Friday, November 14, 2008

Flaws, Fallacies, and Faux-Peace

"Settlers Who Long to Leave the West Bank"
A6, Friday, 11/14/08
By Ethan Bronner

The article focuses on highlighting the numerous Jewish residents who are willing to leave the West Bank in support of a Two-State Solution with the Palestinians. According to Bronner, many of them are unable to do so because they cannot sell their homes for a reasonable price given the declining real estate values in the area. In this regard, he presents a proposed governmental initiative, "One Home," led by the left-wing Meretz Party, which would allocate funds to purchase the homes of settlers who are willing to relocate to Israel "proper" (within the 1949 Armistice Lines, also known as the "Green Line").
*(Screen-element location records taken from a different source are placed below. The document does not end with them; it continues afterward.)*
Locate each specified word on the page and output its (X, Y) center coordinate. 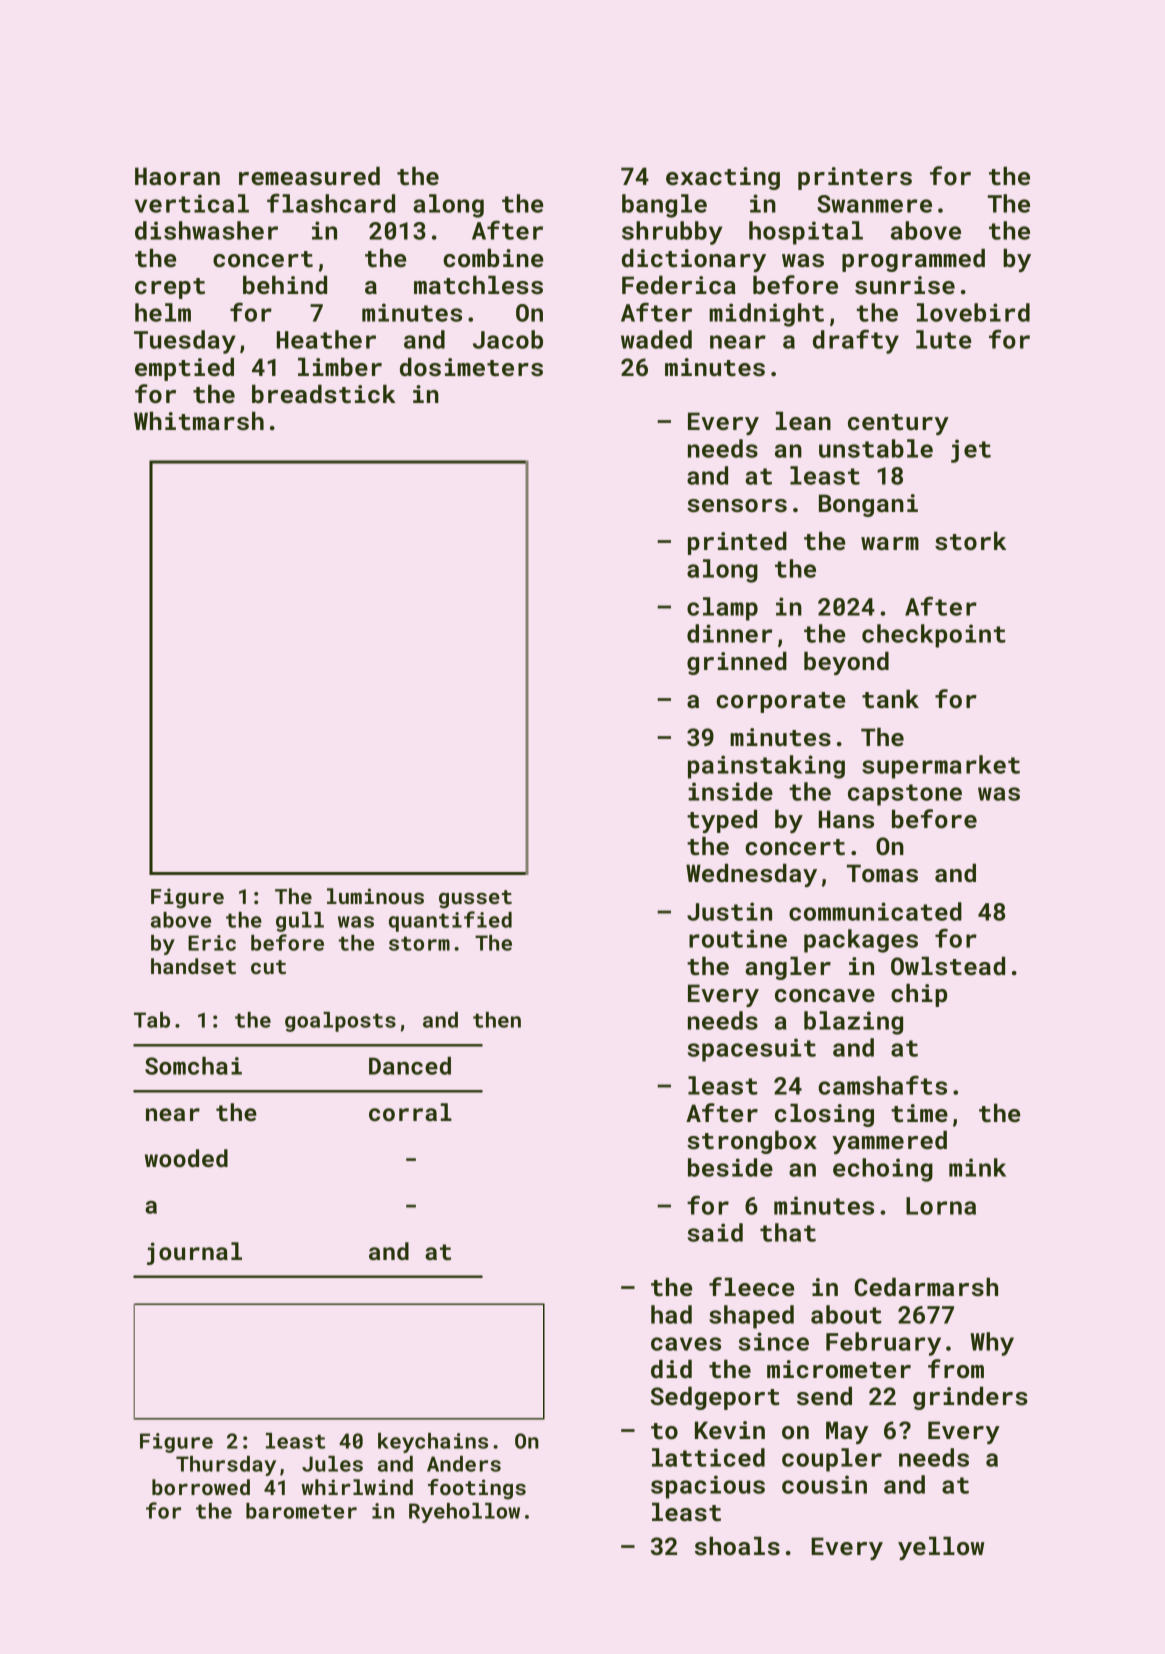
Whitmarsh (199, 421)
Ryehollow (464, 1513)
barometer (301, 1511)
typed (722, 821)
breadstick (324, 394)
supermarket (941, 767)
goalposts (340, 1022)
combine (493, 258)
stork (970, 541)
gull (300, 922)
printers (855, 178)
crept (170, 288)
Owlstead (948, 966)
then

Positively, the article does two things. Firstly, it breaks from the common, all-encompassing demonization of the settlers as extremists that seek to subjugate the Palestinians (although one does not need to desire to leave the West Bank in order to be a 'moderate' settler). Secondly, it does something to differentiate between the settlements to the West of the security barrier - perhaps the more 'reasonable' settlements - to the settlements that are not included within it to the East.

Nevertheless, some of the premises of the article are deeply flawed. One of central assumptions of the article is that "the vast majority of settlers vow never to abandon the heart of the historic Jewish homeland." While many Jews, including those living outside the West Bank, feel a very strong attachment to this historic land where a great number of the events of the Old Testament took place, Bronner makes a careless generalization.

He ignores the great numbers of Israeli Jews who live in some of the largest West Bank settlements for economic and other non-religious reasons in places such as Ma'aleh Adumim, a de facto 'suburb' of Jerusalem, and Ariel, further up North. His statement would have been more accurate in relation to those settlements to the East of the security barrier. Even then though, this weak generalization would be contradicted by the statement of Avshalom Vilan, a Meretz Parliamentary member: “Half the settlers beyond the barrier are ideologically motivated and do not want to move. But about 40 percent of them are ready to go for a reasonable price.”

A second failed premise upon which this article operates, given its exclusive focus on Israeli actions, is that there is a willing peace partner in Mahmoud Abbas' Fatah Party. Bronner continues the fallacy that Israel needs to further strengthen Fatah (largely debunked by Natan Sharansky in The Case for Democracy) and that "The [Palestinian] authority is trying to convince the Palestinian public that two states are possible." The latter statement is bad comedy given the lack of evidence that the PA is preparing the groundwork for a peaceful resolution with Israel. In fact, the PA has continued incitement against Israel and has been generally uncompromising, even threatening a return to the old paradigm of the one-state solution.

Overall, this piece underscores the NYT's position that Israel should withdraw to the now sacrosanct Green Line (including even long-standing Jewish neighborhoods in 'East Jerusalem') and even more problematically, implies that a future Palestinian state will be devoid of any Jewish population. If the Palestinian leadership would be unable to accept any Jewish presence within its borders, what would it intimate about such a Palestinian government or the nature of that peace? Such a government would doubtfully be pluralistic or democratic, which bodes ill for Israelis and Palestinians alike.